Dagegen feiern Geschichtsrevisionismus, Militarismus und Volksgemeinschaftsideologie fröhliche Urständ. So beklagte z.B. der Würzburger Arzt und Landsmannschafter Prof Wiebeke während seiner Rede anlässlich der “Totenehrung” an Pfingsten 1993 “als vorläufigen Höhepunkt der abstrusen Geistesverringerung, die Einweihung eines Denkmals für Deserteure in einer deutschen Großstadt.” Stattdessen hob er den seiner Meinung nach “ethischen Wert und die beispiellose Hingabe und Opferbereitschaft der Deutschen Wehrmacht” hervor, die geradezu beispielhaft gewesen seien: “Wie glücklich könnten sich unsere Regierenden und wir uns schätzen, wenn der heutigen Generation nur ein bisschen von dem Idealismus geblieben wäre.”

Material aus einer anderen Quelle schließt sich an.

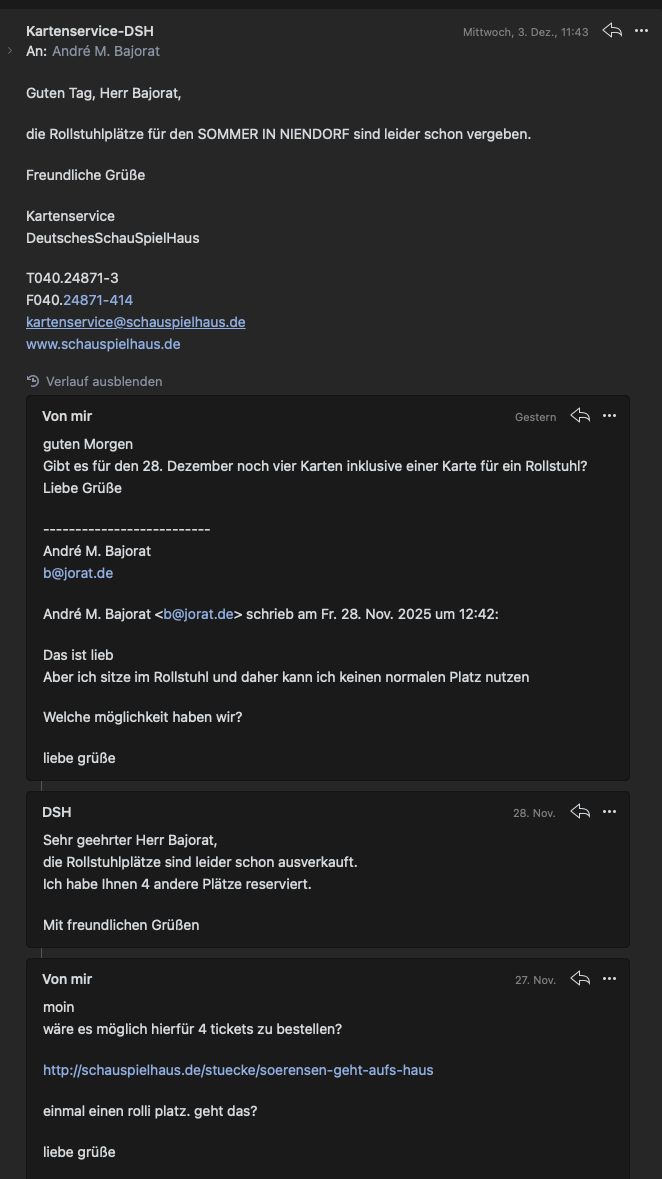The width and height of the screenshot is (662, 1179).
Task: Reply to DSH message from 28. Nov.
Action: pos(580,812)
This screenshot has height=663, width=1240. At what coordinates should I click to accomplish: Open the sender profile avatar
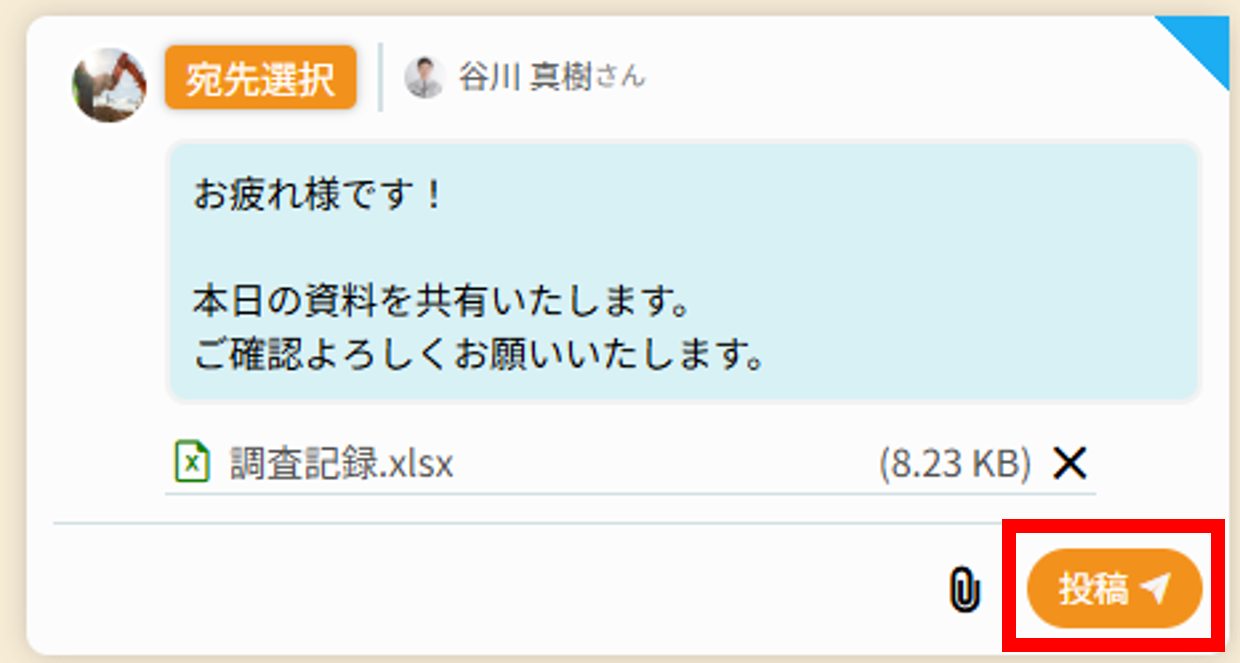point(109,85)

Nach diesen in den Medien durchaus kritisch kommentierten Äußerungen und einem kaum zu vertuschenden Skandal während des “Marktfestes” -ein CC-Mitglied hatte über die Lautsprecheranlage die rassistischen Mörder von Solingen hoch leben lassen- versuchte der Coburger Convent in den folgenden Jahren sein Erscheinungsbild etwas zu mäßigen, was in der Praxis vor allem bedeutete während der Pfingstkongresse auf das öffentliche (nicht aber interne) Absingen der ersten Strophe des Deutschlandliedes zu verzichten.

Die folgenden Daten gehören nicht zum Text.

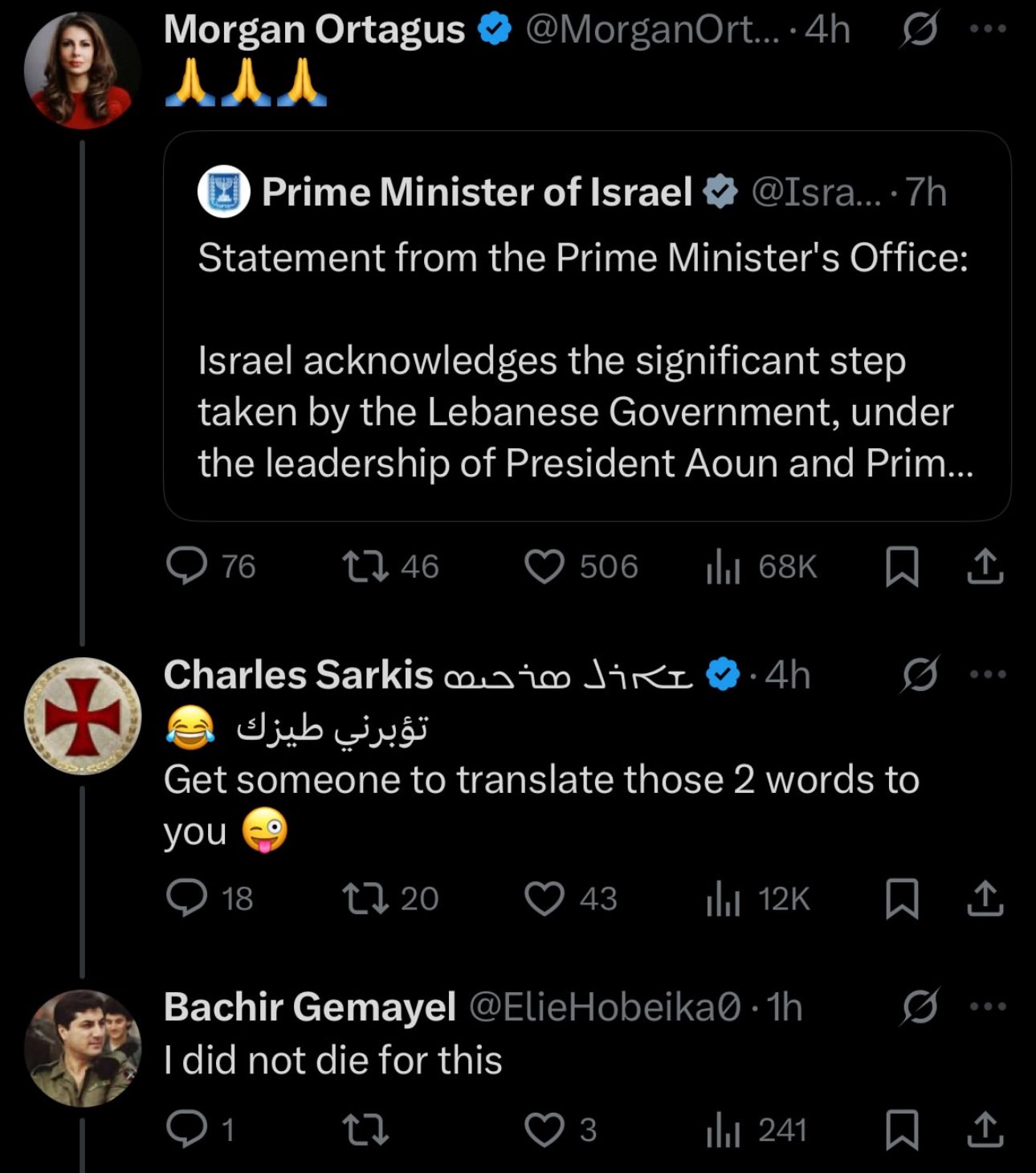Screen dimensions: 1036x1173
Task: Like Bachir Gemayel's reply
Action: click(545, 1130)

Die Phase relativer Zurückhaltung scheint sich mittlerweile jedoch dem Ende zu zuneigen. Der verbandsinterne “Konservative Arbeitskreis” drängt darauf die “Zeitgeisterei nicht länger hinzunehmen”. Das “nationale Element” dürfe nicht zur Phrase verkommen, sondern müsse “wieder mit Inhalt gefüllt werden”.
In einem der letzten Jahre hatte die “Akademische Landsmannschaft der Salzburger” den Vorsitz im CC inne. Die Salzburger gehören zweifellos zu den Hardlinern des Verbandes, was anhand ihrer programmatischen Äußerungen unschwer zu erkennen ist. So erwarte man von den Mitgliedern: “Einsatz für die Heimat, Vaterlandsliebe sowie mutiges Eintreten für die Landsmannschaft und sich selbst getreu dem Wahlspruch ‘Dem Volk zur Wehr, zu Salzburgs Ehr!’” Dementsprechend stelle man sich auf den “Standpunkt der Pflichtmensur sowie der unbedingten Satisfaktion.”

Wir Jusos lehnen jegliche Elite und jegliches elitäres Denken ab! Für uns sind alle Menschen von Geburt an gleich!

Daher fordern wir den SPD-Stadtrat Coburgs und den SPD-Oberbürgermeister Norbert Kastner auf, gerade in diesem Jahr, dem 60. Jahrestag der Befreiung Deutschlands, nicht an den Veranstaltungen des Pfingstkongresses des Coburger Convents teilzunehmen.
Wir fordern die Hochschulen auf, die im CC organisierten Vereinigungen nicht länger als Hochschulgruppen und studentische Vereinigungen anzuerkennen!

Wir fordern alle Jusos und SPD-Mitglieder auf, durch geeignete Veranstaltungen dem Weltbild des CC ein weltoffenes, demokratisches und soziales Gesellschaftsbild entgegen zu setzen!